§ DIRECTIONS: Please set out every line of the entries below as a Markdown table with two columns, Row and Line, numbering the rows in order and leaving out blank lines.

§ WORKING DATA:
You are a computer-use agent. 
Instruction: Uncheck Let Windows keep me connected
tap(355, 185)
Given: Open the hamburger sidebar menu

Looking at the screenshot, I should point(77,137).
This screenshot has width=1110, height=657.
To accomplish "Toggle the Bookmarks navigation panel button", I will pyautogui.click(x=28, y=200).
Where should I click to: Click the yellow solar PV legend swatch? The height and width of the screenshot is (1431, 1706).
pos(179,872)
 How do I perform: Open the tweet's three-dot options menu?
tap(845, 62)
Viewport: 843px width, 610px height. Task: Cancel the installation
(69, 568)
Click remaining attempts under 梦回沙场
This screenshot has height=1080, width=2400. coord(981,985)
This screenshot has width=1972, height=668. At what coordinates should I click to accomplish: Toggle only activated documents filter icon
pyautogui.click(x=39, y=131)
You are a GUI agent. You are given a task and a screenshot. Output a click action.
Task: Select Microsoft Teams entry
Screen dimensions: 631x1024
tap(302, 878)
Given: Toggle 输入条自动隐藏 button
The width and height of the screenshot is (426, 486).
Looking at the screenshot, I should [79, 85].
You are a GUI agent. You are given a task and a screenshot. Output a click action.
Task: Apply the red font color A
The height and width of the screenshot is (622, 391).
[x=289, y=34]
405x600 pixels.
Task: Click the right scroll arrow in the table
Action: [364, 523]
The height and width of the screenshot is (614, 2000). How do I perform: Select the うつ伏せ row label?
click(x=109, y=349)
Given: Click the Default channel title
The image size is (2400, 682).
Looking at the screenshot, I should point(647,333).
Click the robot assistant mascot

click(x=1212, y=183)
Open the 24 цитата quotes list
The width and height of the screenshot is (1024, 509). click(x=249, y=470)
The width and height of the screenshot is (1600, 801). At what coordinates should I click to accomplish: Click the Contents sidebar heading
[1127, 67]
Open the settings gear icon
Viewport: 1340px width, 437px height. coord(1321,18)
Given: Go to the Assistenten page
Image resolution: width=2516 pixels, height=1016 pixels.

§ EXERCISE RESPONSE:
| Row | Line |
|---|---|
| 1 | You are a computer-use agent.  |
| 2 | Instruction: Uncheck Let Windows keep me connected |
| 3 | tap(355, 185) |
| 4 | Given: Open the hamburger sidebar menu |
| 5 | Looking at the screenshot, I should point(77,137). |
| 6 | This screenshot has width=1110, height=657. |
| 7 | To accomplish "Toggle the Bookmarks navigation panel button", I will pyautogui.click(x=28, y=200). |
| 8 | Where should I click to: Click the yellow solar PV legend swatch? The height and width of the screenshot is (1431, 1706). |
| 9 | pos(179,872) |
| 10 |  How do I perform: Open the tweet's three-dot options menu? |
| 11 | tap(845, 62) |
| 12 | Viewport: 843px width, 610px height. Task: Cancel the installation |
| 13 | (69, 568) |
| 14 | Click remaining attempts under 梦回沙场 |
| 15 | This screenshot has height=1080, width=2400. coord(981,985) |
| 16 | This screenshot has width=1972, height=668. At what coordinates should I click to accomplish: Toggle only activated documents filter icon |
| 17 | pyautogui.click(x=39, y=131) |
| 18 | You are a GUI agent. You are given a task and a screenshot. Output a click action. |
| 19 | Task: Select Microsoft Teams entry |
| 20 | Screen dimensions: 631x1024 |
| 21 | tap(302, 878) |
| 22 | Given: Toggle 输入条自动隐藏 button |
| 23 | The width and height of the screenshot is (426, 486). |
| 24 | Looking at the screenshot, I should [79, 85]. |
| 25 | You are a GUI agent. You are given a task and a screenshot. Output a click action. |
| 26 | Task: Apply the red font color A |
| 27 | The height and width of the screenshot is (622, 391). |
| 28 | [x=289, y=34] |
| 29 | 405x600 pixels. |
| 30 | Task: Click the right scroll arrow in the table |
| 31 | Action: [364, 523] |
| 32 | The height and width of the screenshot is (614, 2000). How do I perform: Select the うつ伏せ row label? |
| 33 | click(x=109, y=349) |
| 34 | Given: Click the Default channel title |
| 35 | The image size is (2400, 682). |
| 36 | Looking at the screenshot, I should point(647,333). |
| 37 | Click the robot assistant mascot |
| 38 | click(x=1212, y=183) |
| 39 | Open the 24 цитата quotes list |
| 40 | The width and height of the screenshot is (1024, 509). click(x=249, y=470) |
| 41 | The width and height of the screenshot is (1600, 801). At what coordinates should I click to accomplish: Click the Contents sidebar heading |
| 42 | [1127, 67] |
| 43 | Open the settings gear icon |
| 44 | Viewport: 1340px width, 437px height. coord(1321,18) |
| 45 | Given: Go to the Assistenten page |
| 46 | Image resolution: width=2516 pixels, height=1016 pixels. |